On December 8, 2023, Americold, the largest cold storage operator in United States sent a letter to approximately 130,000 current and past employees to inform them that some of their personal information may have been compromised in a cyber incident that took place on April 26, 2023. Some of the compromised data of they and their dependents included names, addresses, Social Security numbers (SSNs), driver’s license information, financial account information including bank account and credit card numbers, as well has health insurance and medical information. The company also filed a breach notification with the Maine Attorney General.

While not officially confirmed, it is suspected that the incident involved Cactus Ransomware, which emerged about a month before the breach at Americold. During the attack, Americold customers discussed service disruptions on Reddit. The company also communicated privately with its customers during that time, advising them to cancel or reschedule deliveries and shipments, except those critical for timely delivery.

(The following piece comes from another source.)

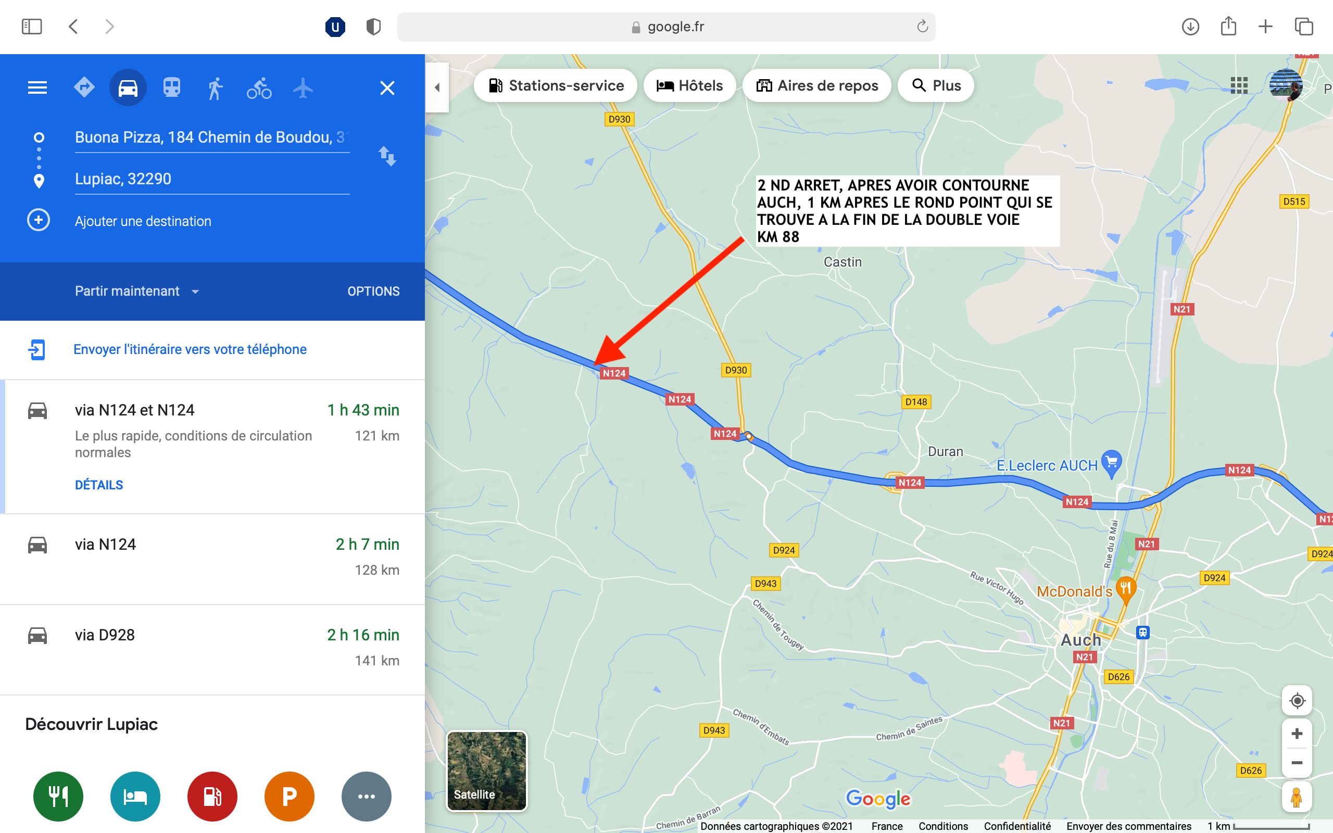Open the Google apps grid
Image resolution: width=1333 pixels, height=833 pixels.
1239,85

Identify Indicators of Compromise (IoC)

While the company knew of the attack after experiencing disruptions to its systems, its investigation did not confirm that data had been exfiltrated until November. In addition, the Cactus Ransomware group is threatening to release some of the information it has in its possession including company audit information, customer documents, accident reports, and other human resource and legal information.

Actions Taken

Americold launched mitigation and remediation efforts immediately upon discovering the attack to limit its scope. In addition, they contacted law enforcement, and initiated a forensics investigation. The company informed those whose data was compromised that they would receive two years of complimentary credit monitoring services. They are also implementing additional security controls to prevent such attacks in the future.

Prevention

Microsoft just recently issued a warning on December 4, that the Cactus ransomware attackers are leveraging malvertising lures to spread the ransomware. Unfortunately, there is no “one” way to combat malware attacks such as ransomware. A multi-layer security layer is required, that includes web filtering and end point protection. Web filtering controls and monitors web traffic to block access to malicious websites. It prevents users from accessing sites known for hosting malware, including ransomware by blocking malicious payloads and known phishing sites that often serve as gateways for ransomware deployment.

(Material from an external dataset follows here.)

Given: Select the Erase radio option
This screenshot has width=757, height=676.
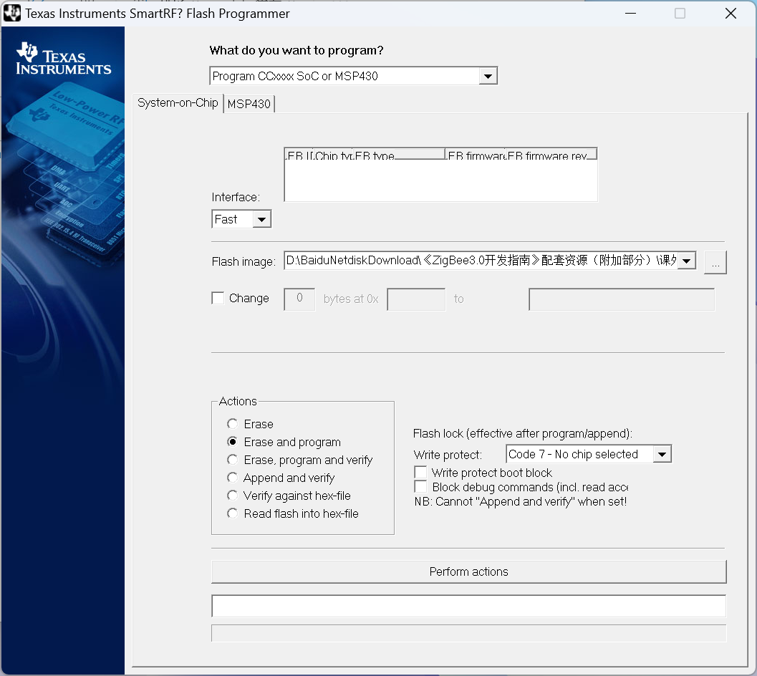Looking at the screenshot, I should pyautogui.click(x=233, y=424).
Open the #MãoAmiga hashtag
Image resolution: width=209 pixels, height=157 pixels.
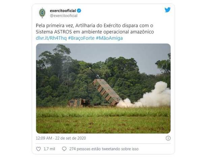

Modernized endpoint security solutions today use a combination of signatures, heuristics, and behavioral analysis to detect and eliminate malware attacks. They can also enhance system security through local firewall protection. Utilizing web filtering and endpoint protection in tandem, along with email filtering, a next generation firewall, and network segmentation, creates a robust defense against ransomware threats. However, it’s important to remember that the effectiveness of these tools is contingent on a well-formulated strategy tailored to an organization’s specific risk profile. This is where the importance of a risk assessment can provide clarity and direction as to what type of risks your organization is the most prone to.